Task brief: Please transcribe the data exactly, with nothing left out.

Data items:

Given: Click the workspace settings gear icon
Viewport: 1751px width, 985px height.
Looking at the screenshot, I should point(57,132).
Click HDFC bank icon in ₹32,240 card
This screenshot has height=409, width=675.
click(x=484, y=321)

Answer to this exercise:
Given: Click the workspace settings gear icon
Viewport: 1751px width, 985px height.
Looking at the screenshot, I should point(57,132).
Click HDFC bank icon in ₹32,240 card
This screenshot has height=409, width=675.
click(x=484, y=321)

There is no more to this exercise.